Equally remembrance and unfolding of the present, these poems fuse a first-person witnessing of the ‘60s with saucy conjurations of the ironies and congruencies of a rock ‘n’ roll survivor. New days are the old days. They’re starting now, and she’s still wondering if the coast is clear. She hears the channel’s full of starfish and wonders what is going on beneath the surface. There’s hash on 10th street with boots saying the hell with everything. Time is short, and we still have some living to do, the implications of the Magellanic Clouds notwithstanding. There’re questions about JFK’s death, the desire for things underground, Japanese and tickets to Burning Man. Angels of the inquisition hover in the alleys of Hollywood. Dinner is burning, and the eternal is proving to be temporary.
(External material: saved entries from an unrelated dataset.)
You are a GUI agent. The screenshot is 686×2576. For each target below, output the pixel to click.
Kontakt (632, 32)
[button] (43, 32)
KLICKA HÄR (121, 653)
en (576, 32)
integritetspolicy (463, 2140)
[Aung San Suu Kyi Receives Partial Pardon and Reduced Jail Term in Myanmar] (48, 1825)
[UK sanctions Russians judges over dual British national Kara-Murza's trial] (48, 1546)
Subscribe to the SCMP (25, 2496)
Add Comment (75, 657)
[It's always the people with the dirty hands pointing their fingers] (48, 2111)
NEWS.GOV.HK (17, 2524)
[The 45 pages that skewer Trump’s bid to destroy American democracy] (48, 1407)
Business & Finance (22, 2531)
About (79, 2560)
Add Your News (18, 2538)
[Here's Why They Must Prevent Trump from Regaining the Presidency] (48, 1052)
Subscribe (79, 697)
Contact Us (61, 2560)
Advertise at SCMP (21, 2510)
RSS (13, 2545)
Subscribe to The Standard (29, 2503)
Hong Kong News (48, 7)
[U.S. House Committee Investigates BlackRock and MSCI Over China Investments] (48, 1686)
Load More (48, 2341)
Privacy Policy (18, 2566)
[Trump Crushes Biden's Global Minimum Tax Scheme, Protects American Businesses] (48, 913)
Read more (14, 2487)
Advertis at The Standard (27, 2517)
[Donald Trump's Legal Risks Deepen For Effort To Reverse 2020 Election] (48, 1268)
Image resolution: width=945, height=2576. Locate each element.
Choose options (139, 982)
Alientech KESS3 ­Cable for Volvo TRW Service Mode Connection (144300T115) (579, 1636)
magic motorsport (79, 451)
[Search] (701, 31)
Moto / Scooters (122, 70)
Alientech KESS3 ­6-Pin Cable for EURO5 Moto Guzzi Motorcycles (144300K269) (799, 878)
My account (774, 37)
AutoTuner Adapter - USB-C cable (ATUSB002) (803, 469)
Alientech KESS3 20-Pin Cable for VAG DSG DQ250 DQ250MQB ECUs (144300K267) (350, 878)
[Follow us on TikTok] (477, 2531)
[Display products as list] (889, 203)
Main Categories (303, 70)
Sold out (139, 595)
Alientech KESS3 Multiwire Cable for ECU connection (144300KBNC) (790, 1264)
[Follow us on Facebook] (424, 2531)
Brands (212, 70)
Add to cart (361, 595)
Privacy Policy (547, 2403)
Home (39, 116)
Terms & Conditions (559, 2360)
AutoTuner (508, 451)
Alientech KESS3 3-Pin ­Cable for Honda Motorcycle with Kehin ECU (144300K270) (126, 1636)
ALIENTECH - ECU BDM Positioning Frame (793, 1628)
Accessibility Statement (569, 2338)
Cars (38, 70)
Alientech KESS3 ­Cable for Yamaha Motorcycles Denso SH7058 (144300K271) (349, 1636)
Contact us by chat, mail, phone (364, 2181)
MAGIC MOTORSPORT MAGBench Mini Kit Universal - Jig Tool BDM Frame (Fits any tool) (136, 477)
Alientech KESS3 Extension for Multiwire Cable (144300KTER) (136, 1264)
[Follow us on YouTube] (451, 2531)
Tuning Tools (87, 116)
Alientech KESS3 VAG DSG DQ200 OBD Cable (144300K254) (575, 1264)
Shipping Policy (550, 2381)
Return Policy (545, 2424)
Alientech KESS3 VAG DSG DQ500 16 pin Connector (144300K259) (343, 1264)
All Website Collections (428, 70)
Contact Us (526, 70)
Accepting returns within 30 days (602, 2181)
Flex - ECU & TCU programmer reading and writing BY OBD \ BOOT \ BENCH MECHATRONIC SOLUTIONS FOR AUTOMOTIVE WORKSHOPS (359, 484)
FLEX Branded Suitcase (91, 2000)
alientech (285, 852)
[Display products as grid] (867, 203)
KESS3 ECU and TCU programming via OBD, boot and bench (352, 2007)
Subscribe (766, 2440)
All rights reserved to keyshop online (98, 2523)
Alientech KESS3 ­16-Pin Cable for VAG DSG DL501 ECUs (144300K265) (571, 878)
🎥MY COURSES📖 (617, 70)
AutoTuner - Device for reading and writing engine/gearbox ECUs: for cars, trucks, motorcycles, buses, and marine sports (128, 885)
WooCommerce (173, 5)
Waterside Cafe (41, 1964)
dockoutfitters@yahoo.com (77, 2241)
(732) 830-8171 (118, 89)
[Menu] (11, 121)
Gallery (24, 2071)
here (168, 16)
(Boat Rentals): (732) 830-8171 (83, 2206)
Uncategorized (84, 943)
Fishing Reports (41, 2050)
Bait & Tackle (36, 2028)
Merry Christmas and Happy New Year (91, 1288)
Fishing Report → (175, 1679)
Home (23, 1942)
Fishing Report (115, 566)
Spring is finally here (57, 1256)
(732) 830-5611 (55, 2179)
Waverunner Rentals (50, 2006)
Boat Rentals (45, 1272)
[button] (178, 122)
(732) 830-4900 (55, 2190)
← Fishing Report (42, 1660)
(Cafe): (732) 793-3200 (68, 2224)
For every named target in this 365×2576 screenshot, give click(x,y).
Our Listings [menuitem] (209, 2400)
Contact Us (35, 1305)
Her insistent narratives suggest symbolism is an interesting but unwanted gift, that the key at the end of the day is knowing when and who to wait for at evening’s door.



Apropos of Nothing
Richard Jones (Copper Canyon Press)

Addressed to those who believe there is nothing to say, these terse lyrics acknowledge that but also ask if you hear nothing. He accomplishes this by careful attention to ephemera that all too often slip by unnoticed: how the heft of words is similar regardless of their meanings; the need for thrift shop lamps to flood rooms with light; and the importance of microwave tea ceremonies. In this rendering of fleeting moments, tone becomes as important as content: the reserved wistfulness of considering a spoon as all we might need; the misunderstood joy of his mother’s cherries-in-the-snow lipsticked tissues. Elsewhere, tragedies political and personal are transformed into sly affirmations: flirting on a field trip to the Holocaust Museum or looking through books for the answer and then forgetting what was sought on the way to the nighttime car in the snow. Luminous and deceptively simple mind music.



Bellini in Istanbul
Lillias Bever (Tupelo Press)

Combining an assaying of Bellini’s being hired as court painter for Mehmet in 1479, notions of Cesarean delivery, and archaeological excavation with memoirs of a love affair between a visiting American and a Turk, the poems spin a web of overlapping allusions. There are gift horses from Troy, an excavation of a desk drawer, wondering whether artifacts guide or protect us. Objects in the museums begin to speak, and she makes speculative assertions about what happens during decapitation, how Bellini undressed the Madonna to make things a little more erotic for the sultan. The metaphors take on personal resonance in evocations of the cultural clash in contemporary Istanbul, her doomed romance across the straits that separate us and meditations on the presence of blue in everything: evil eyes, the breath of possibility, how memory becomes mnemonic.